25. BÖLÜM

5.4K 235 39
                                    


#Bishop Briggs - River

2 GÜN SONRA

"Son kez soracağım, kitap nerede?"

Peter kanlı dişlerinin arasından ufak bir kahkaha atarak başını yana eğerken "Bilmiyorum." dedi sakince. Daniel öfkeyle gözlerini yumarken dudaklarının arasından arsız bir küfür savrulmuştu.

"Beni döverek hiçbir şey elde edemezsin. Sonuçta vampirim, bunların bana yarayamayacağını tahmin etmen gerekirdi."

Peter'ın eğlenen sesini duyduğunda gözlerini aralayarak ona bakarken genç vampirin bağlandığı sandalyeye birkaç adımda yaklaştı. Ellerini sandalyenin her iki yanına da koyarak eğilirken "Sakin ol, daha yeni başlıyoruz.
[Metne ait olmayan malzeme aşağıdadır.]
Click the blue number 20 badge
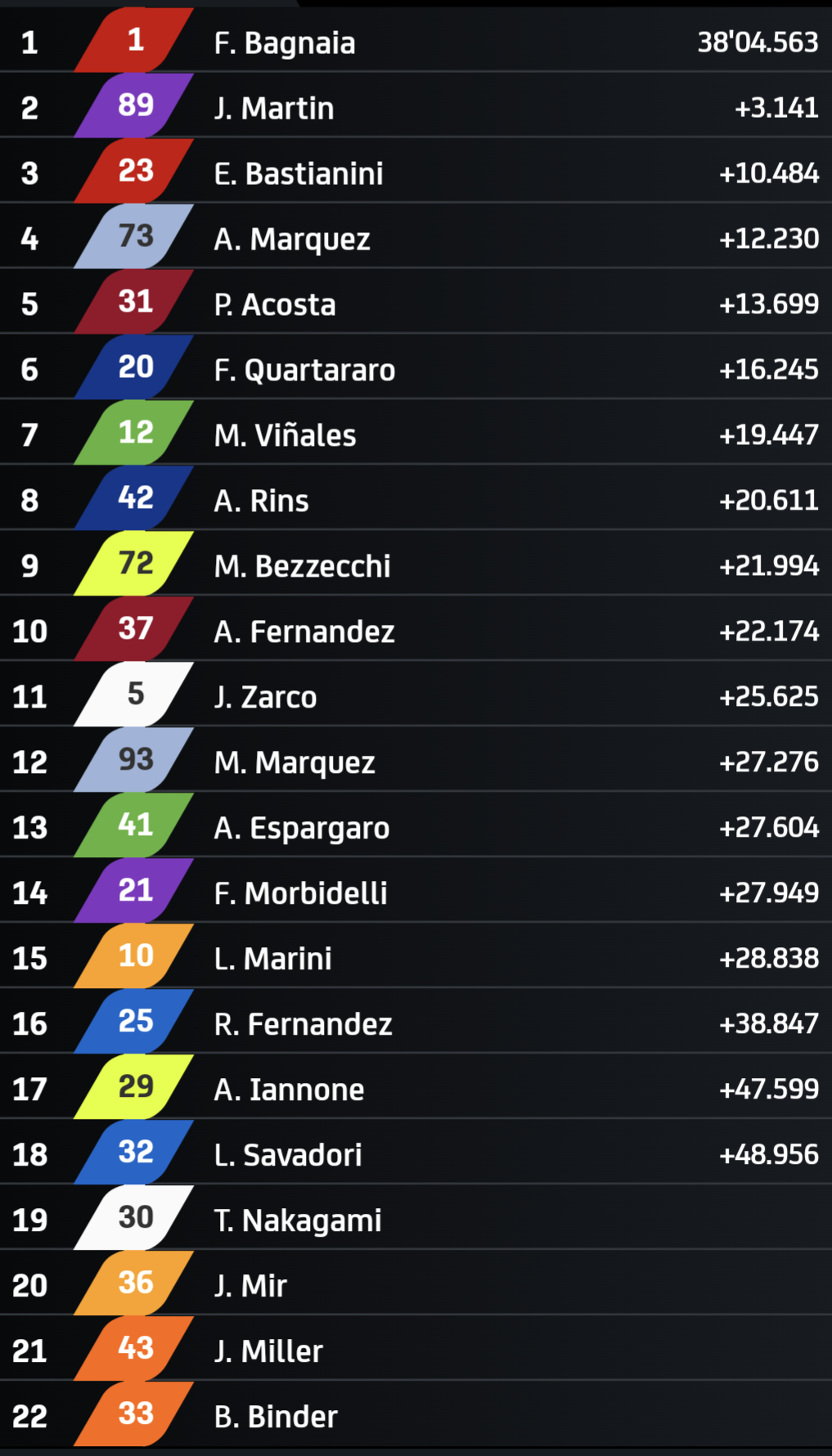The height and width of the screenshot is (1456, 832). point(135,367)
Ne bu acele?" dedikten sonra omzunun üzerinden arkasına dönerek bir adamla göz göze geldi ve kaşlarıyla ona ne yapması gerektiğini belirttiğinde adam efendisini onaylarak depodan ayrıldı. Daniel yavaşça yerinden doğrulurken sandalyenin etrafında bir tur atarak konuşmaya başladı.

"Neden seni seçtiğimi merak ediyor musun?"

Peter alayla gülerek başını eğerken Daniel kıvrılan dudaklarıyla genç vampirin yüzüne bakarken "Çünkü ailendeki en güçsüz kişi sendin. Angela bile senden daha cesur." dedi yavaşça.

Peter hızla başını kaldırdığında kızıla dönen gözlerini Daniel'e çevirdi. Hızlı hızlı soluklar alırken Daniel ellerini havaya kaldırarak "Sakin ol ama Peter. Daha şimdiden sinirlenmeye başlarsan işimiz çok uzar ama." dedi sitemli bir sesle.

Peter alt dudağını dişlerinin arasına alarak sertçe ısırırken az önce yanağına yediği sert yumruğun etkisiyle açılmış olan derin yarığın iyleşmeye başladığını fark etti. Başını yana yatırarak boynunu çıtlatırken dişlerinin arasından "S*çarım böyle işe." diye sinirle bağırdı.

Daniel'in dudağının sol tarafı yukarı kıvrılırken sandalyenin arkasına geldiğinde yavaşça eğildi. Dudağını Peter'ın kulağına yaklaştırarak "Ailenin seni neden hep arka plana attığını düşünmüyor musun?" dedi kısık bir sesle.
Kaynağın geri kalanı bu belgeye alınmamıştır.